Emerson - Thoreau Letters (I-VI) The Dial Period
by Henry D. Thoreau
Spear (ought he not to be beaten into a ploughshare?), the same evening, and, as the gentlemen, Lane and Alcott, dined at our house while the matter was in suspense, — that is, while the constable was waiting for his receipt from the jailer, — we there settled it that we, that is, Lane and myself, perhaps, should agitate the State while Winkelried lay in durance. But when, over the audience, I saw our hero’s head moving in the free air of the Universalist church, my fire all went out, and the State was safe as far as I was concerned. But Lane, it seems, had cogitated and even written on the matter, in the afternoon, and so, out of courtesy, taking his point of departure from the Spear-man’s lecture, he drove gracefully in medias res, and gave the affair a very good setting out; but, to spoil all, our martyr very characteristically, but, as artists would say, in bad taste, brought up the rear with a “My Prisons,” which made us forget Silvio Pellico himself.
Mr. Lane wishes me to ask you to see if there is anything for him in the New York office, and pay the charges. Will you tell me what to do with Mr. [Theodore] Parker, who was to lecture February 15th? Mrs. Emerson says my letter is written instead of one from her.

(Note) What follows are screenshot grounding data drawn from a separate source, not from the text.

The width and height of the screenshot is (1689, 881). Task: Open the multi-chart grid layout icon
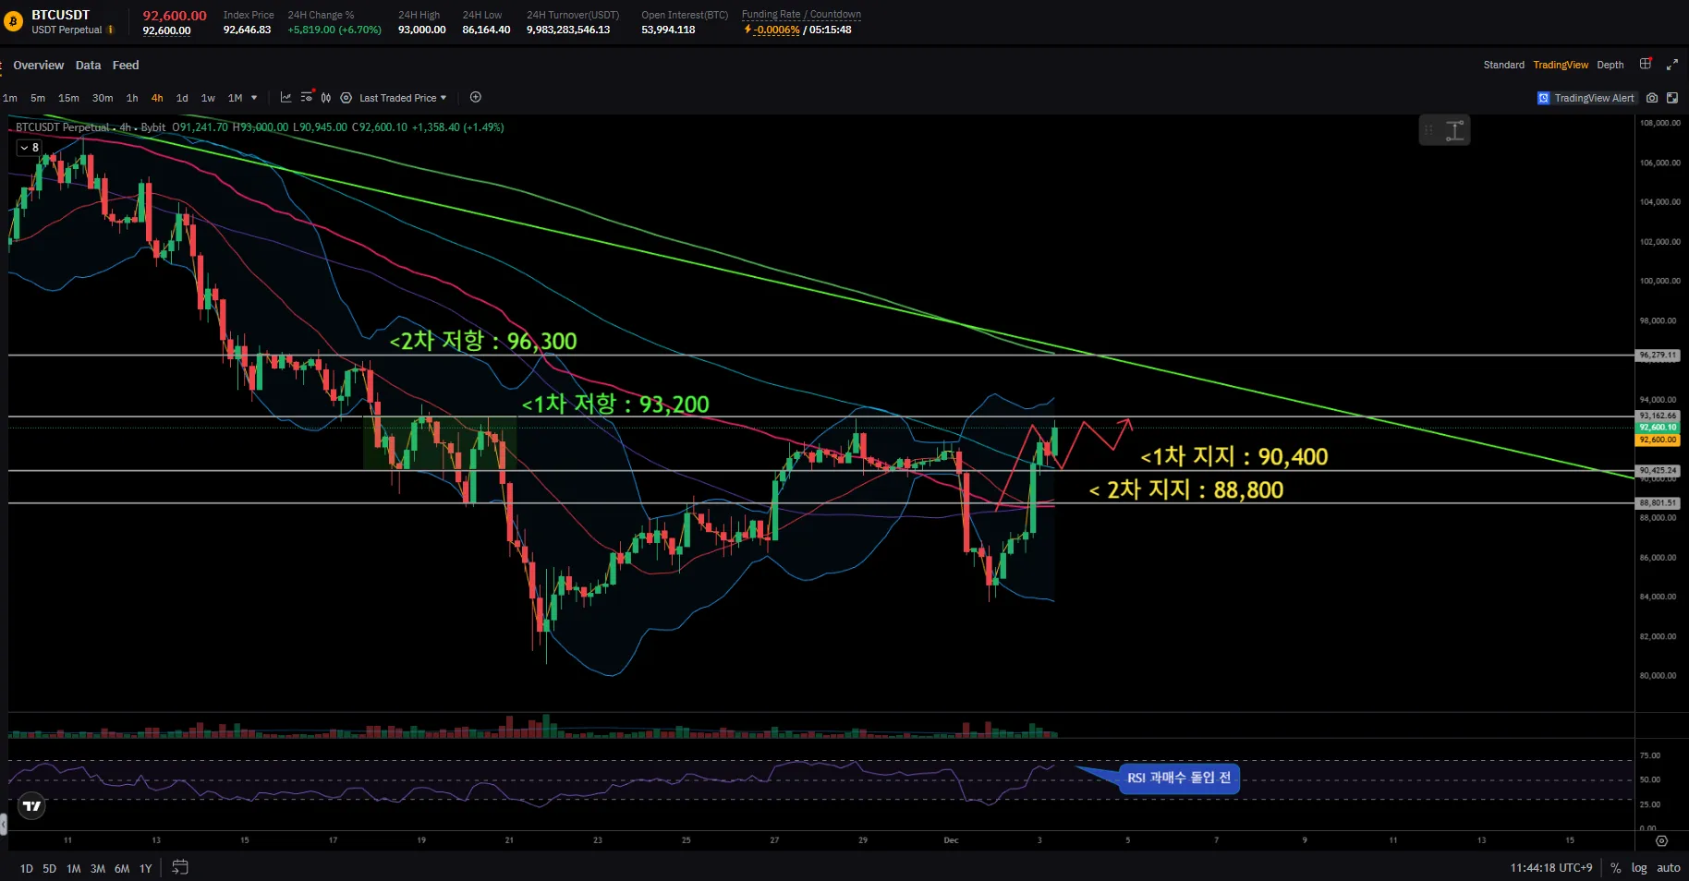pos(1646,65)
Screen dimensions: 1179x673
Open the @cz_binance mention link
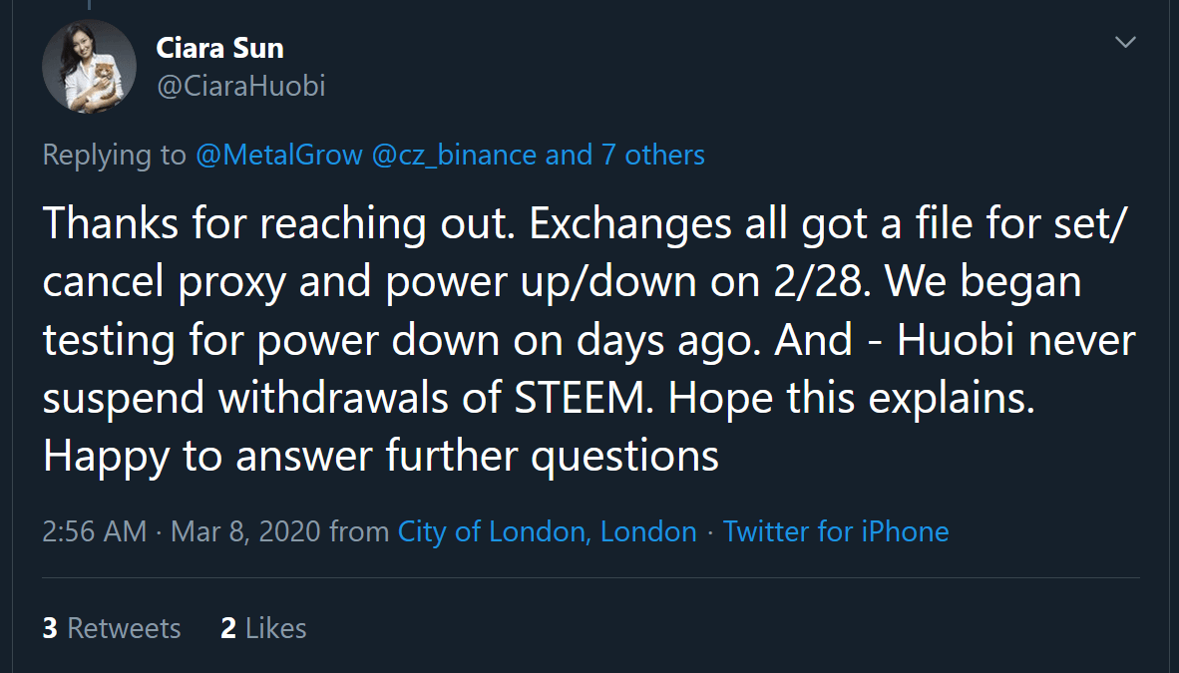[454, 156]
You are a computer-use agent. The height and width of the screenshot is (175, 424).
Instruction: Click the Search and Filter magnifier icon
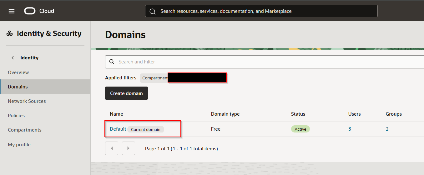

At the end of this strange letter I will not write — what alone I had to say — to thank you and Mrs. Emerson for your long kindness to me. It would be more ungrateful than my constant thought. I have been your pensioner for nearly two years, and still left free as under the sky. It has been as free a gift as the sun or the summer, though I have sometimes molested you with my mean acceptance of it, — I who have failed to render even those slight services of the hand which would have been for a sign, at least; and, by the fault of my nature, have failed of many better and higher services. But I will not trouble you with this, but for once thank you as well as Heaven. Your friend,
H. D. T.
Mrs. Lidian Emerson, the wife of R. W. Emerson, and her two daughters, Ellen and Edith, are named in this first letter, and will be frequently mentioned in the correspondence. At this date, Edith, now Mrs. W. H. Forbes, was fourteen months old. Mr. Emerson’s mother, Madam Ruth Emerson, was also one of the household, which had for a little more than seven years occupied the well-known house under the trees, east of the village. No reply to this letter is in my hands.
II. THOREAU TO EMERSON.
CONCORD, February 10, 1843.
DEAR FRIEND, — I have stolen one of your own sheets to write you a letter upon, and I hope, with two layers of ink, to turn it into a comforter. If you like to receive a letter from me, too, I am glad, for it gives me pleasure to write. But don’t let it come amiss; it must fall as harmlessly as leaves settle on the landscape. I will tell you what we are doing this now. Supper is done, and Edith — the dessert, perhaps, more than the desert — is brought in, or even comes in per se; and round she goes, now to this altar, and then to that, with her monosyllabic invocation of “oc,” “oc.” It makes me think of “Langue d’oc.” She must belong to that province. And like the gipsies she talks a language of her own while she understands ours. While she jabbers Sanscrit, Parsee, Pehivi, say “Edith go bah!” and “bah” it is. No intelligence passes between us. She knows. It is a capital joke, — that is the reason she smiles so. How well the secret is kept! she never descends to explanation. It is not buried like a common secret, bolstered up on two sides, but by an eternal silence on the one side, at least.